According to a survey cited by UCSD, 44 percent of physicians reported experiencing burnout, with some experiencing depression and other symptoms. These and similar stresses weigh heavily on medical students, as well, but medical school is also a time when instruction can teach physicians how to maintain compassion and their emotional and physical balance despite the stressful nature of the work, including compounding difficulties from sources such as the nation’s problematic healthcare and health insurance system.
Searching for “Solid Answers”
And while there already exist some training and psychological approaches to strengthen compassion and help doctors deal with the stress of their work, much is still unknown about the biological processes beneath those feelings.
“There is a neurological basis for empathy, just as there is for sensation and vision and other functions,” said Mobley. “It's not New Age, but it is new science that really needs to be rigorously studied to be understood.” Research will entail MRI brain scans and other imaging techniques, as in other fields of biology and health.

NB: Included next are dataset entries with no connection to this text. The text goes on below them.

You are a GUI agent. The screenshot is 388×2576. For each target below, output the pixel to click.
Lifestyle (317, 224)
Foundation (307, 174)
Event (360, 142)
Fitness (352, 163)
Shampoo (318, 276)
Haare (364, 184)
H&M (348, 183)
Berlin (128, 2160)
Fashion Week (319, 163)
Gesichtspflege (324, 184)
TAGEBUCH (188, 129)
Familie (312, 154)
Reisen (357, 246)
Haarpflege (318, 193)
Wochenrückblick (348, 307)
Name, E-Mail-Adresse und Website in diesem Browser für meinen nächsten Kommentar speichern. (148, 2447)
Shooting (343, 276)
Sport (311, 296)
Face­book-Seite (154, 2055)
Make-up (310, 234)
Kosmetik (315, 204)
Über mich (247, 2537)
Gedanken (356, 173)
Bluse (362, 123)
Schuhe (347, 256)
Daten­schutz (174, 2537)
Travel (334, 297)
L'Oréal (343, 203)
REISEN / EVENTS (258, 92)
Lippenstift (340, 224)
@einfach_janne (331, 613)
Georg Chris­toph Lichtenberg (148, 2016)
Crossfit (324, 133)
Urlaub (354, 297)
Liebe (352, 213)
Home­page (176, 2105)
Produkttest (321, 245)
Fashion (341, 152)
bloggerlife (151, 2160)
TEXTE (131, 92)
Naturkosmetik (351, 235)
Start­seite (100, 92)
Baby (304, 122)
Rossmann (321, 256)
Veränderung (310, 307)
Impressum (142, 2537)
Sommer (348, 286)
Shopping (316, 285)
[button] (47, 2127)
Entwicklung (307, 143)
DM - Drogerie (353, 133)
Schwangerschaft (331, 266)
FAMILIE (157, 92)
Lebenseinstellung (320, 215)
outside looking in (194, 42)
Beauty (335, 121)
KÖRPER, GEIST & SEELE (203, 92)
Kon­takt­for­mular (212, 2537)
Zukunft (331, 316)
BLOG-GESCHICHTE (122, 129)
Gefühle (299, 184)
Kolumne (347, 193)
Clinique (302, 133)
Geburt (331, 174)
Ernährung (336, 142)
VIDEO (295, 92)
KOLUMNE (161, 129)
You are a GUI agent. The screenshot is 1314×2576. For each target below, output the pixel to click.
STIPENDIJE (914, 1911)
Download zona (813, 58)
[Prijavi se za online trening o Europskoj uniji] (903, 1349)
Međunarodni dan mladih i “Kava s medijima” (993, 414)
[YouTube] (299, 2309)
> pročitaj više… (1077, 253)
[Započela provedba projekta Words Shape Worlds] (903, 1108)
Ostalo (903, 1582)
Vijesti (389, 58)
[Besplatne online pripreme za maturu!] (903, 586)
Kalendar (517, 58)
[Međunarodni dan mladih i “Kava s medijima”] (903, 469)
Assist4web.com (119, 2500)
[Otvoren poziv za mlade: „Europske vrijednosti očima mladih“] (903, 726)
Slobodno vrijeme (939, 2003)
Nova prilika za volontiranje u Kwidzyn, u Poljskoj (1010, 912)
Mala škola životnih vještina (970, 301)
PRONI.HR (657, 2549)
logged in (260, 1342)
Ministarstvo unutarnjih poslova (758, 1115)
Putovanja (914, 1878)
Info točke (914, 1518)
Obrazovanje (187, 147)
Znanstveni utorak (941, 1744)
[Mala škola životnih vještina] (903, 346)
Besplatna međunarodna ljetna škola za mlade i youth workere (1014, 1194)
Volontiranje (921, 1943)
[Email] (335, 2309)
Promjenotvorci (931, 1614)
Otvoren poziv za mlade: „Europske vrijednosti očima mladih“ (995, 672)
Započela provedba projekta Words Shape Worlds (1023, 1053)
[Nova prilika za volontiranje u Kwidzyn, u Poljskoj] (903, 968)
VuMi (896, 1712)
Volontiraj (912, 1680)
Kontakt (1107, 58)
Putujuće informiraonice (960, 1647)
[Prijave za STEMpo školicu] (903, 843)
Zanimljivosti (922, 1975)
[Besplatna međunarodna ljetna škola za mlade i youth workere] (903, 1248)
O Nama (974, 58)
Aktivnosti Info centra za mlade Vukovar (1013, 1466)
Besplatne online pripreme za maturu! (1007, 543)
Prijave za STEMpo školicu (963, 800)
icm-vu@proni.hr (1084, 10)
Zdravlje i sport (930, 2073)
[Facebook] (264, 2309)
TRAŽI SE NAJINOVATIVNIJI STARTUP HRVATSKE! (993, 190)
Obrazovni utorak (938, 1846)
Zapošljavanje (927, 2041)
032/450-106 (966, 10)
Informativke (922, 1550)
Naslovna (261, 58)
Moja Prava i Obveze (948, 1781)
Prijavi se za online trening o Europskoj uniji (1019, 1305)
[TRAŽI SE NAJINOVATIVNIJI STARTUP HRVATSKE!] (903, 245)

As researchers develop more empirical evidence, Mobley said, the empathy institute will pursue the other half of its mission: to develop training to help doctors avoid burnout, or a breakdown in compassion, and perform better as healthcare providers. Already, research has shown that empathy can be improved through training, and better knowledge may lead to prevention or treatment for physician burn-out.
“When you get an institutional gift of this scale, you finally have the resources necessary to make a contribution to the research,” said Mobley. “But it also means we have to deliver. We aim to deliver some solid answers within the next five years. We all need to recognize the importance of empathy and compassion on our daily lives, but we’re seeing it’s a particular challenge for people working in healthcare.”